The rational synthesis of nanostructured materials with desired properties calls for a thorough understanding of the growth mechanism. Here we report a mechanistic case study of Pd nanostructures synthesized by reducing a Pd(II) precursor with hydroquinone in the presence of KBr. As the reaction temperature was decreased from 100 to 20 °C, sub-10 nm cubes, concave nanocubes, and cube-like aggregates of much smaller particles were sequentially obtained. Our time-lapse experiments and a set of controls indicated that primary particles of 1–4 nm in size were formed during the initial stage of the synthesis, followed by their aggregation into cube-like structures through an attachment process. In addition to the influence of surface capping, the reaction temperature played a vital role in determining the exact shape or morphology of the final products by affecting the reduction kinetics, fusion of the attached particles, and surface diffusion of atoms.
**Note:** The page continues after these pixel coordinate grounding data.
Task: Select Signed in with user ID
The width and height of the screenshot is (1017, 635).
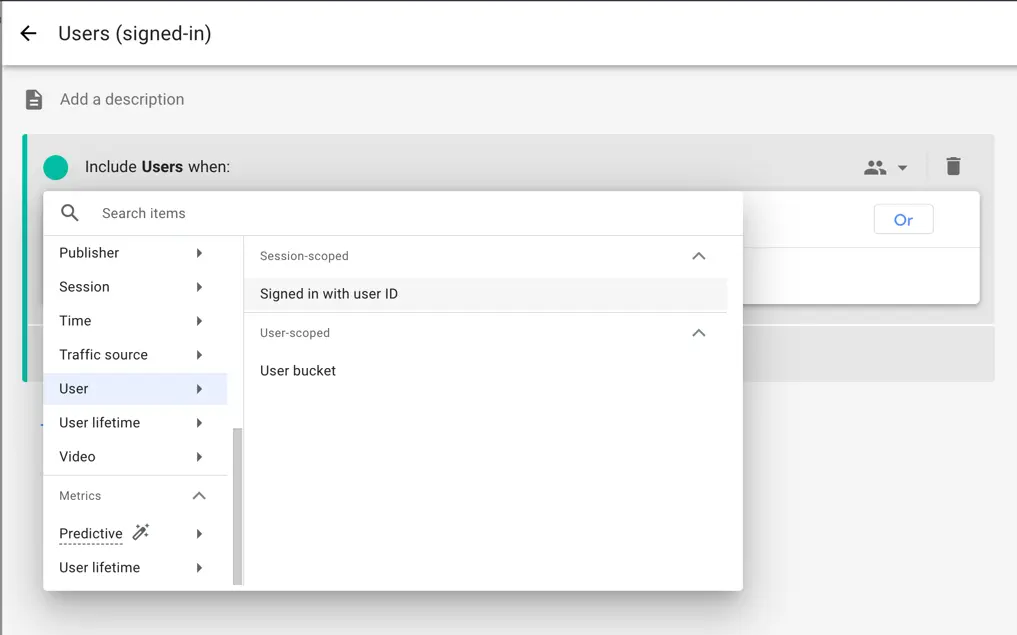Action: coord(329,294)
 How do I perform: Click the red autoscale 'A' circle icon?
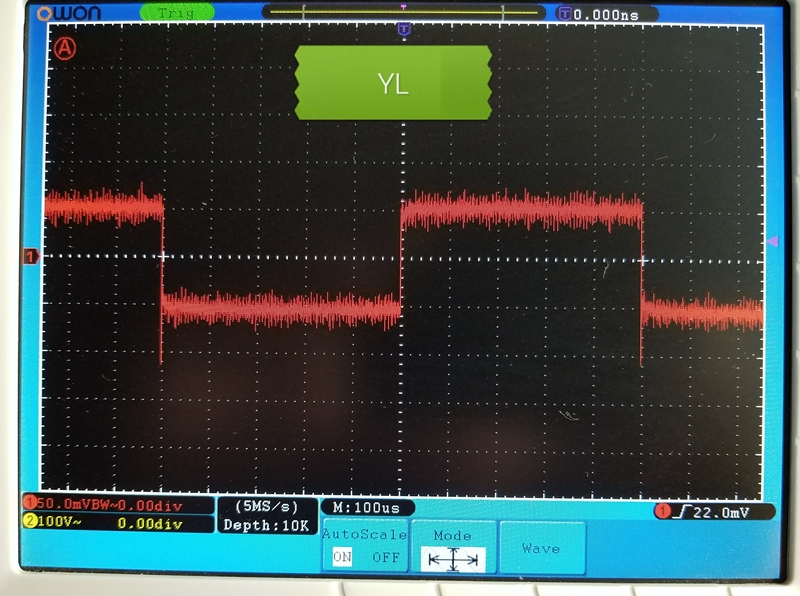pos(66,47)
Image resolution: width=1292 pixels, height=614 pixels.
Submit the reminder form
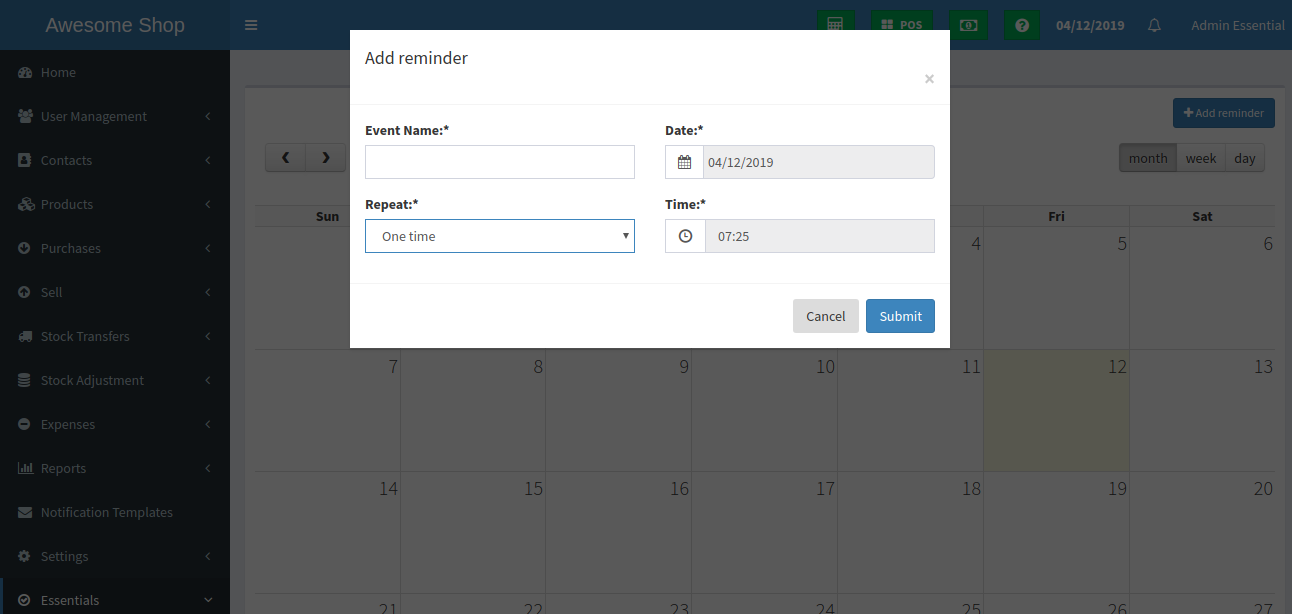[900, 316]
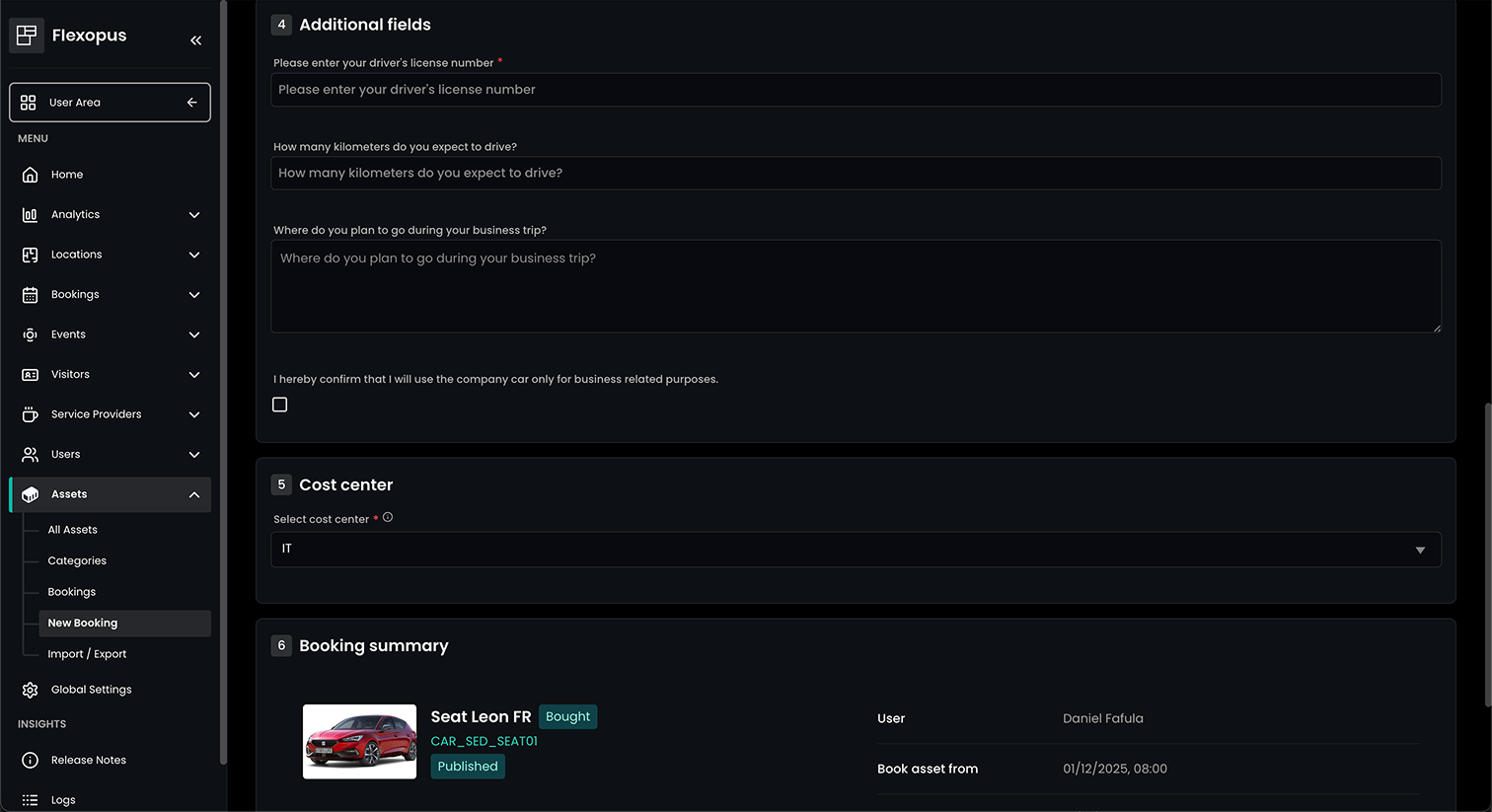The image size is (1492, 812).
Task: Collapse the sidebar with double-chevron icon
Action: click(195, 40)
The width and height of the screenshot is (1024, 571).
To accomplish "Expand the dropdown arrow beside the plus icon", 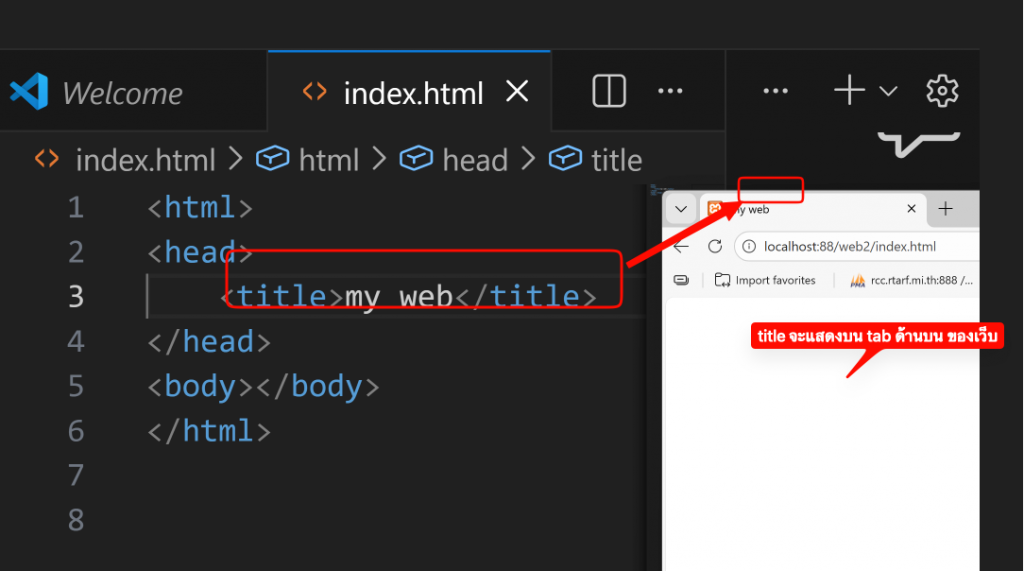I will [x=888, y=92].
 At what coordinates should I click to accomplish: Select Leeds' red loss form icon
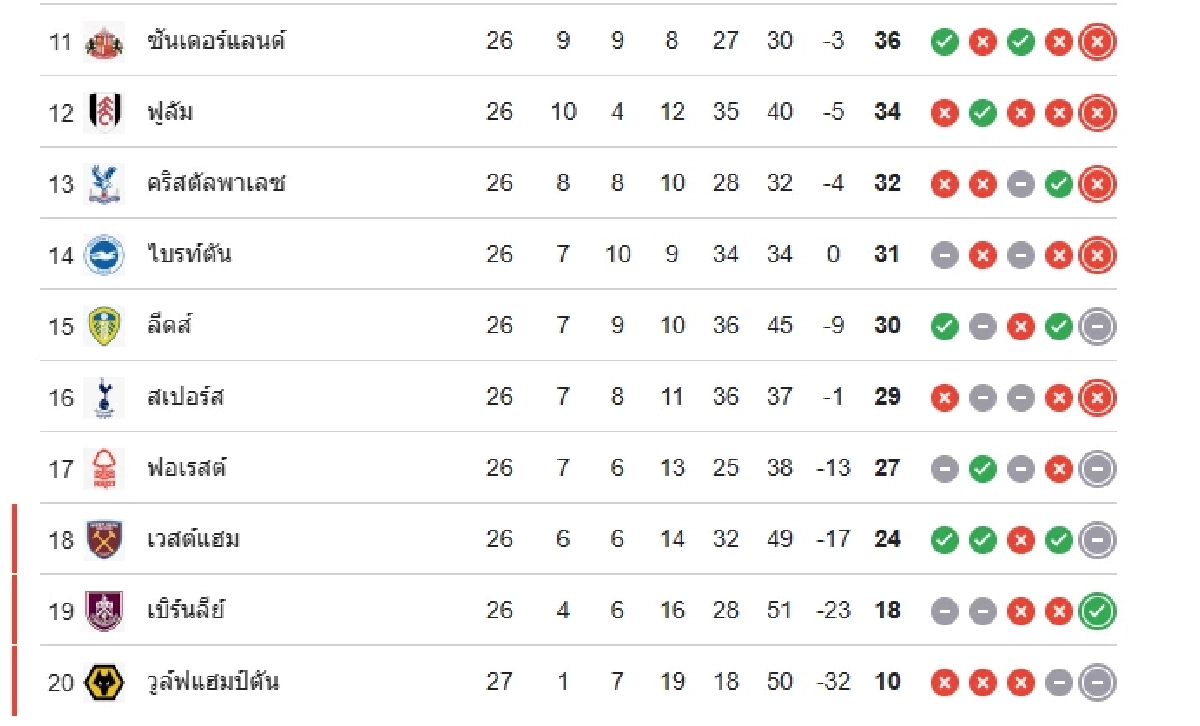pos(1020,327)
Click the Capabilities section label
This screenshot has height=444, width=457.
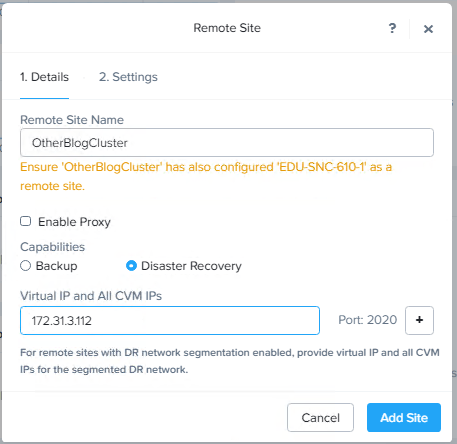[53, 247]
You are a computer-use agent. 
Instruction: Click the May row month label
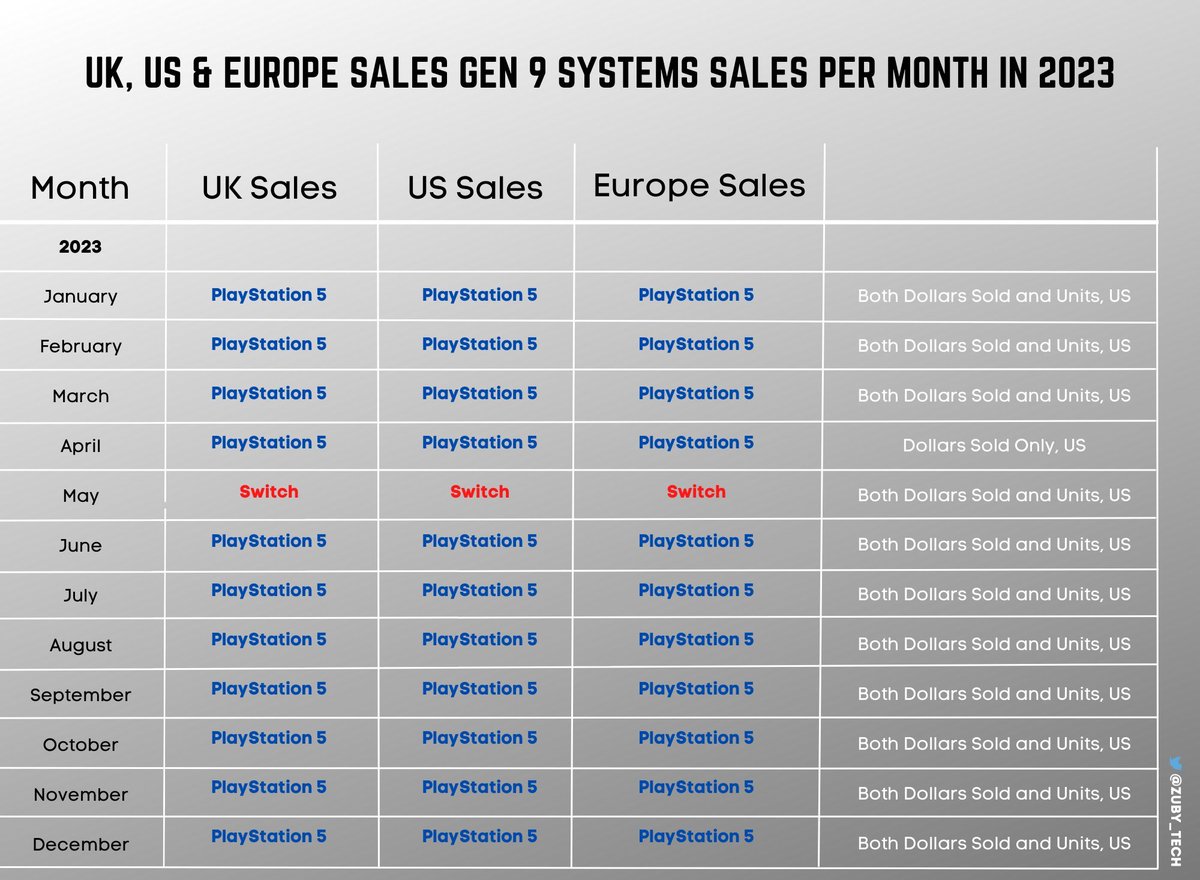tap(80, 496)
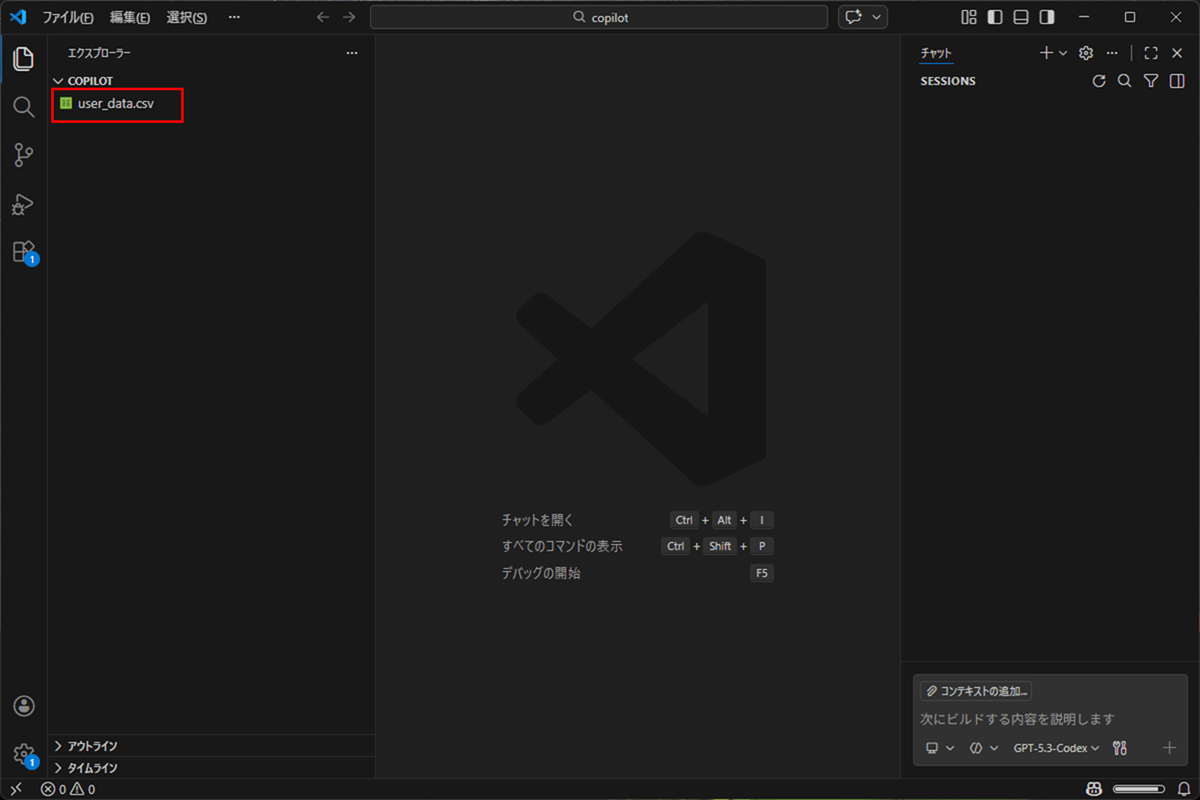This screenshot has width=1200, height=800.
Task: Open the Source Control view
Action: (x=23, y=155)
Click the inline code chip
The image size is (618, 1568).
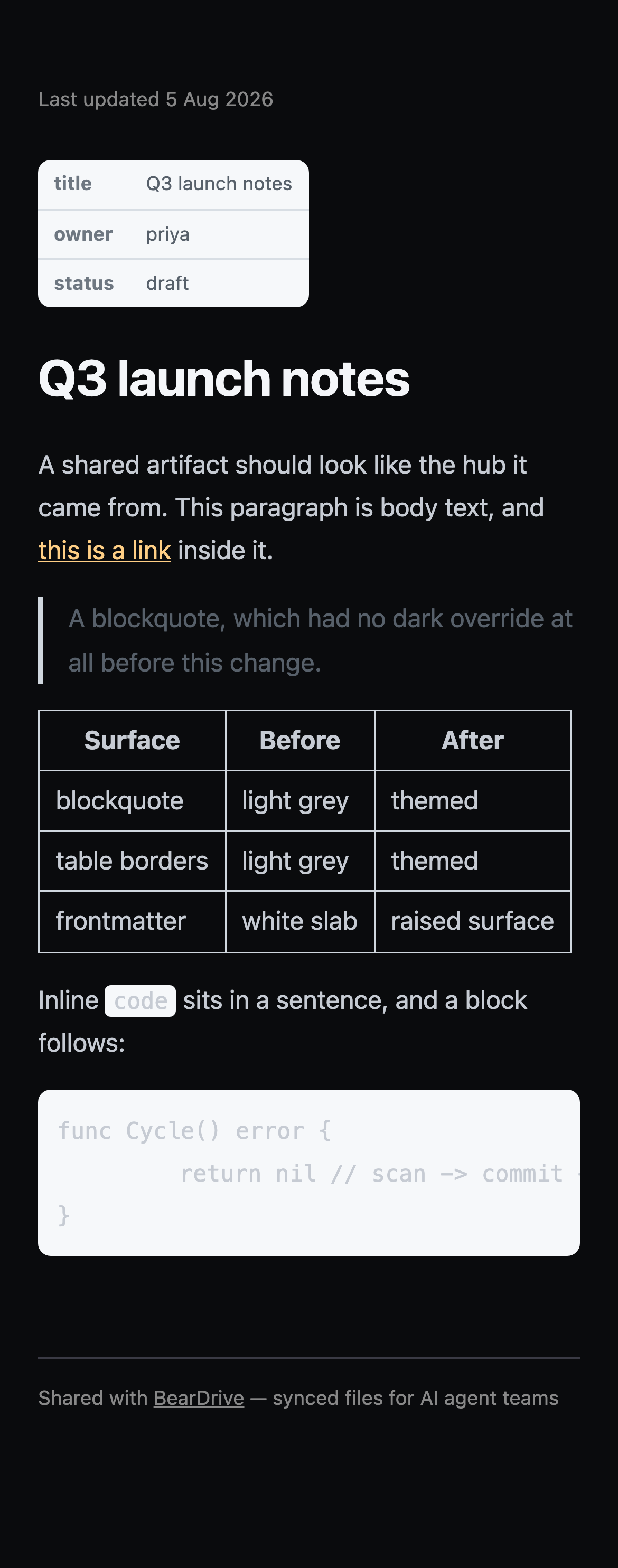140,1000
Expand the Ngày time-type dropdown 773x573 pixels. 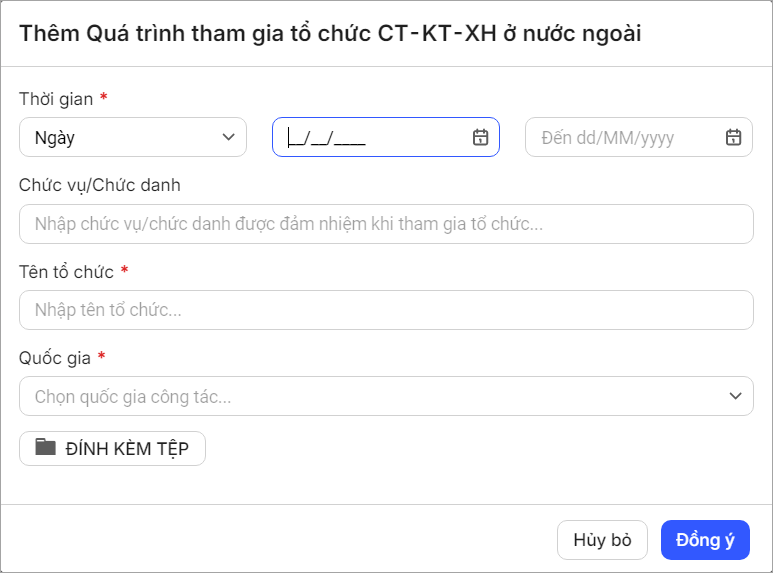pos(132,138)
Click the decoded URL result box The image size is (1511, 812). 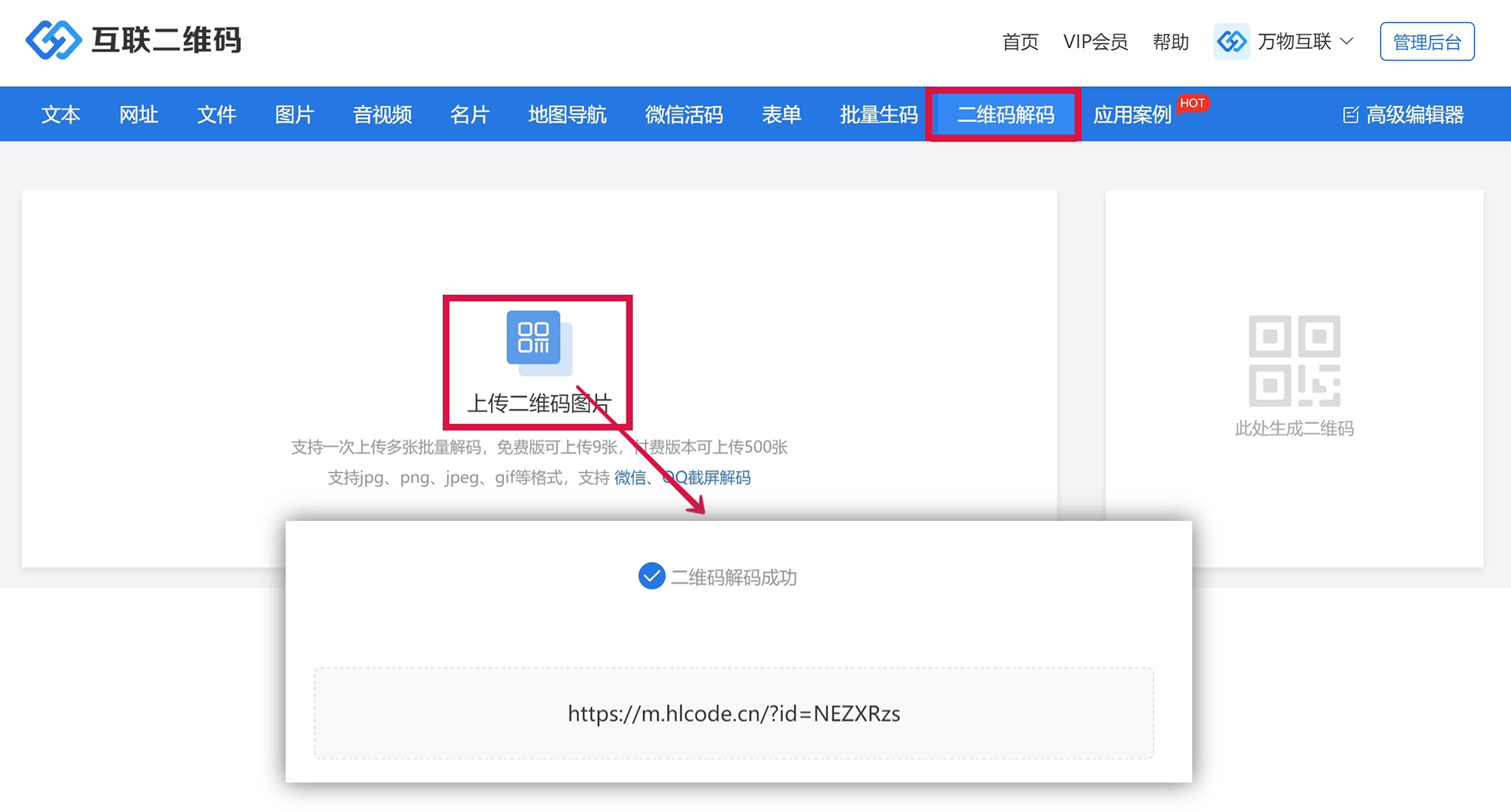[x=733, y=713]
At 100 °C, corresponding to a quick depletion of the Pd(II) precursor, the primary particles in each aggregate could easily fuse together to form nanocubes with flat faces owing to adequate surface diffusion. At 60 °C, the constituent particles also fused into cubes and then evolved into concave cubes through atomic deposition at the corners. At 20 °C, although fusion did not occur due to the substantially decreased diffusion rate, the primary particles in each aggregate still grew through atomic deposition for the formation of larger, cube-like aggregates. Explicating the growth mechanism, this work offers a mechanistic understanding of the nonclassical growth mode involved in the formation of various metal nanostructures.